# Tabitha's lucky escape.



## Tigerlilly (Jul 5, 2006)

Tabitha is a pretty little ginger and white female who came to live with us about ten years ago. We aren't exactly sure how old she is because she is a rescued cat.

Somebody put her in a plastic bag and threw her out of a car window. The bag got caught in a tree and she was only found because someone heard her cries. She was heavily pregnant. I guess that's why she was thrown away.

She is still very frightened of plastic bags. She has a good home now and is loved very much. She can be a bit naughty sometimes!!!!


----------



## jezza (Oct 26, 2004)

awww, thats not nice, why would some one do that, at least she was saved tho, and is happy now


----------



## Shell Dingle (Jul 11, 2006)

Nooooo! That makes me so sad! I hate that people can be so cruel to cats, dogs, and other animals. I could never, ever do such a thing, and I don't think any decent person could. People who are so mean to animals deserve a lot worse.

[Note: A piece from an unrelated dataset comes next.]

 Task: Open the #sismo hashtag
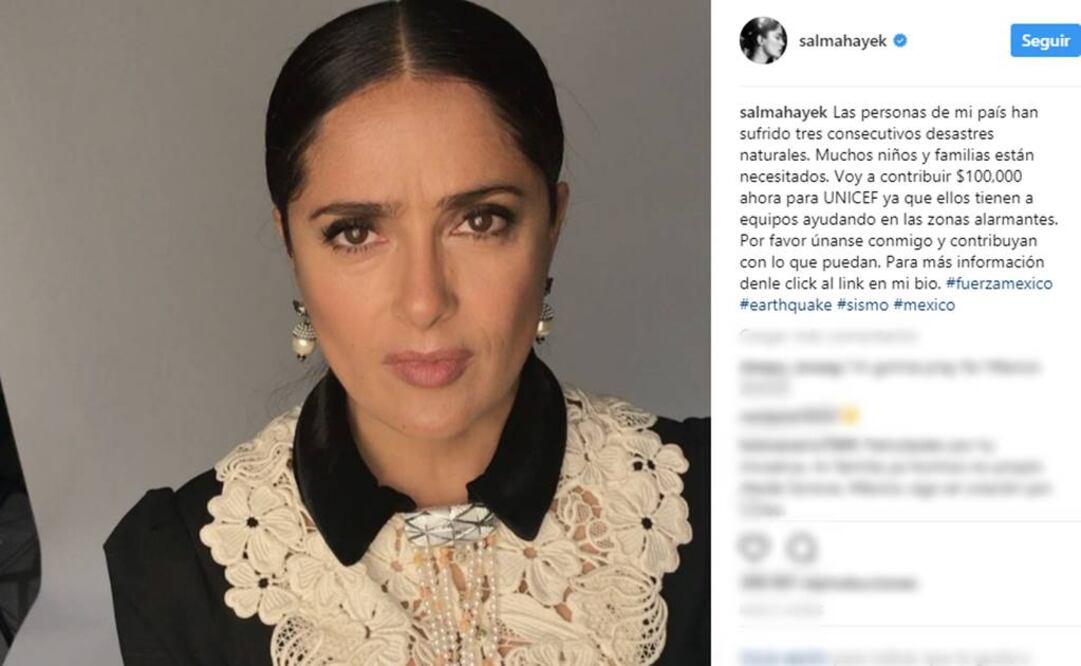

I'm glad she's found someone (or you found her) who loves her as much as she deserves.


----------



## gizmocat (May 22, 2006)

I am glad that this nice cat has given you so much pleasure over the years. What a cruel way to dispose of a helpless animal.
She is lucky that someone heard her. Poor thing.


----------



## Lori (Jun 8, 2003)

What an awful thing to do to an animal! I am so glad you rescued Tabitha and gave her a good, loving home.


----------